- [Task]: Every line from the one with "The height and" up to and including the one with "Given: Click the" is to be output exactly as it appears below; pictures are not.

- [Source data]:
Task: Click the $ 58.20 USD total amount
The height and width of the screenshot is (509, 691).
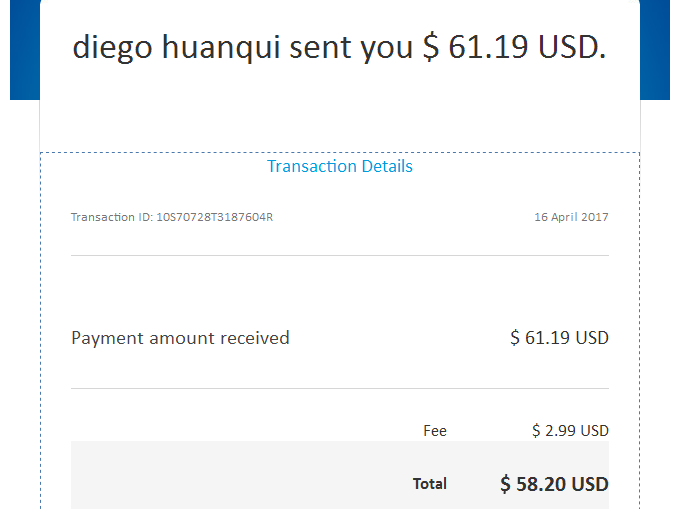Action: (554, 484)
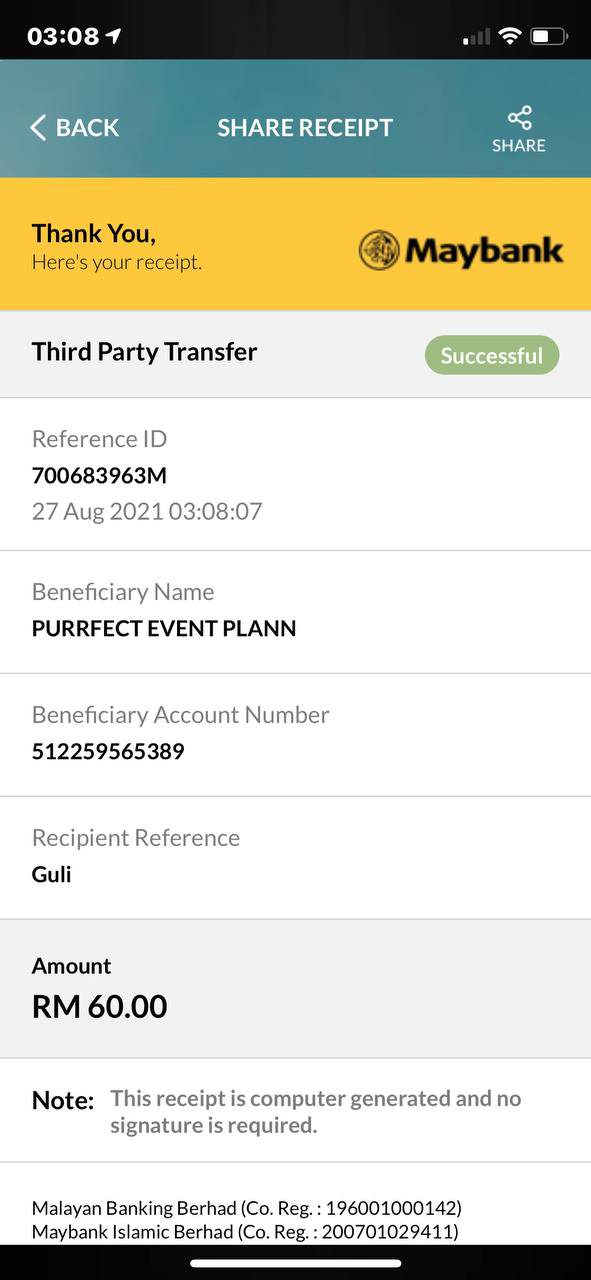Select the reference ID 700683963M
591x1280 pixels.
pos(99,475)
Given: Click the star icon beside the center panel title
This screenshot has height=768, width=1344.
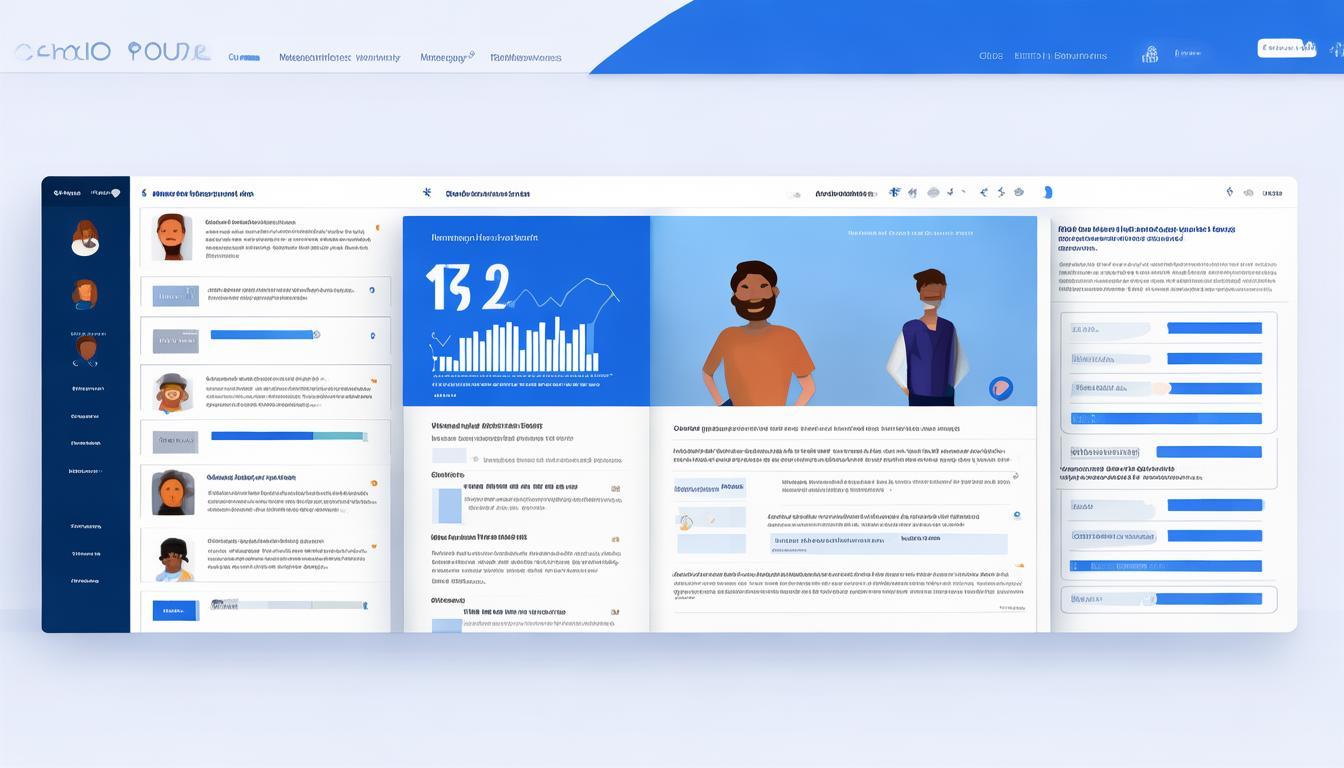Looking at the screenshot, I should [427, 193].
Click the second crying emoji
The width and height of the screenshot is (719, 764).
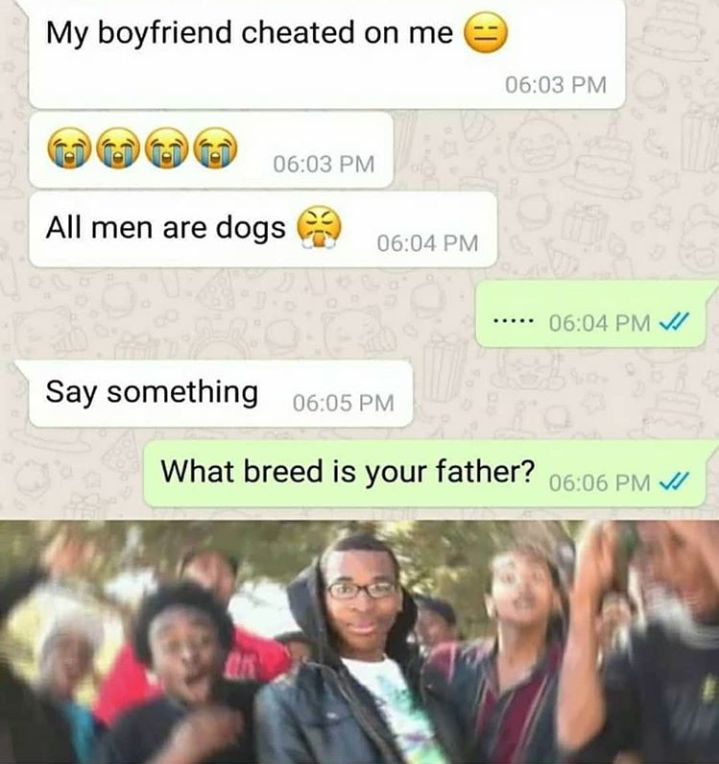(118, 148)
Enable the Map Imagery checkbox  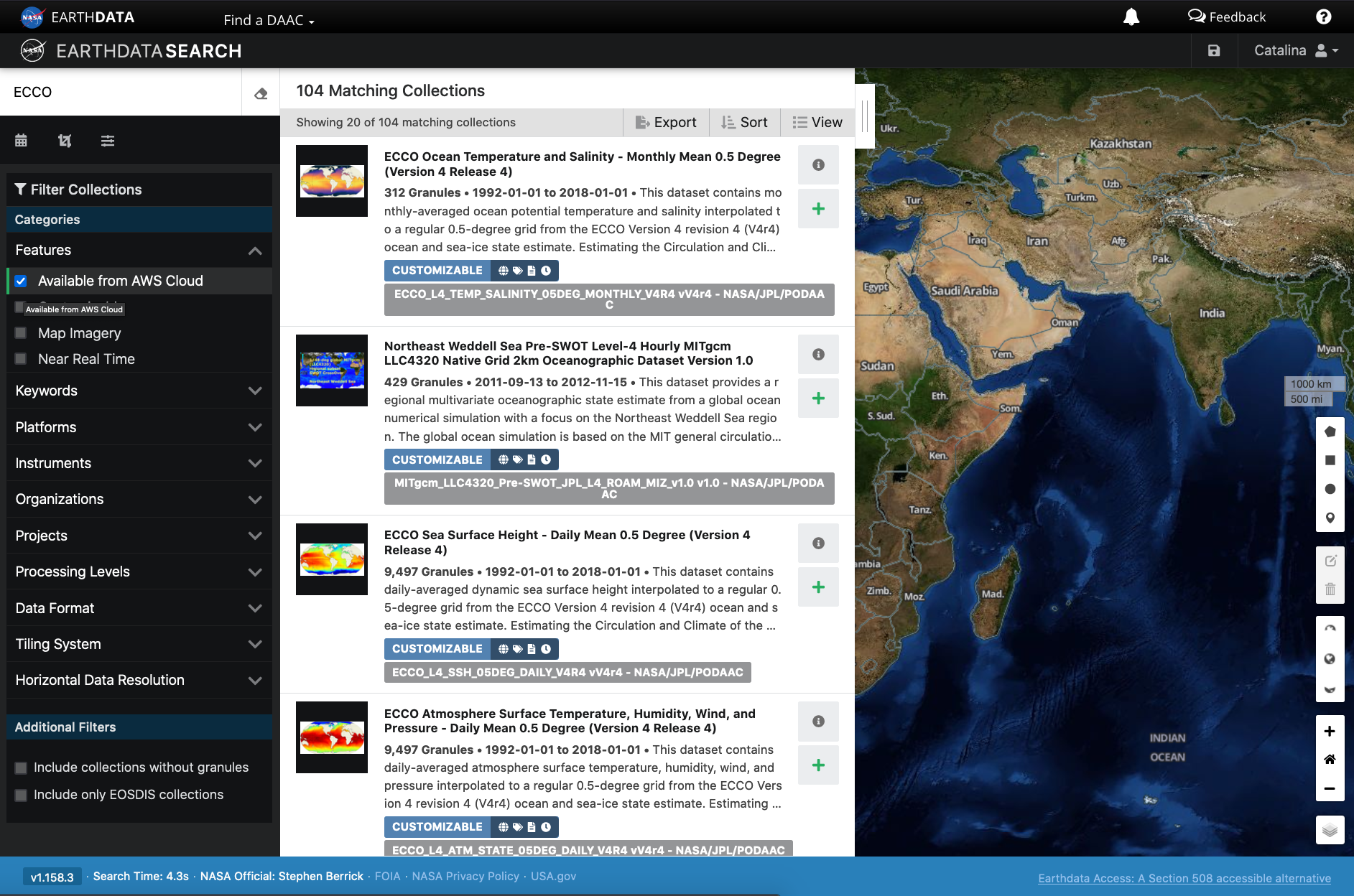coord(21,333)
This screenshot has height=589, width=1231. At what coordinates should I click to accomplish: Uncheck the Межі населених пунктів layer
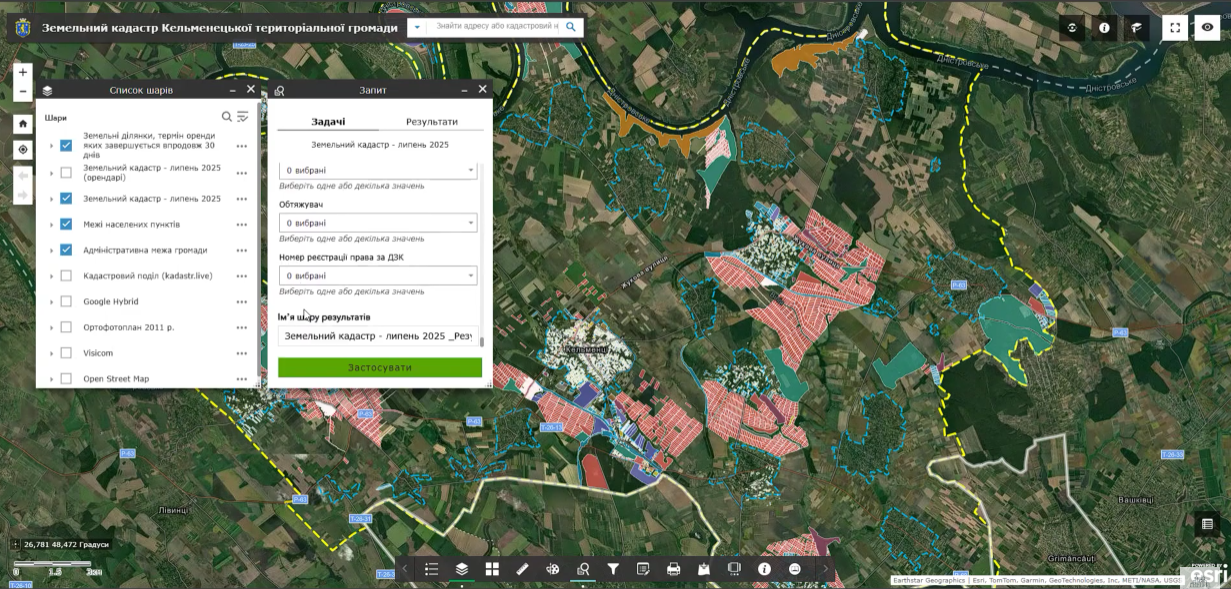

- [Result of this task]:
The height and width of the screenshot is (509, 691).
Action: (554, 484)
Select the reference ID 700683963M
591x1280 pixels.
pos(99,475)
Given: Click the star icon beside the center panel title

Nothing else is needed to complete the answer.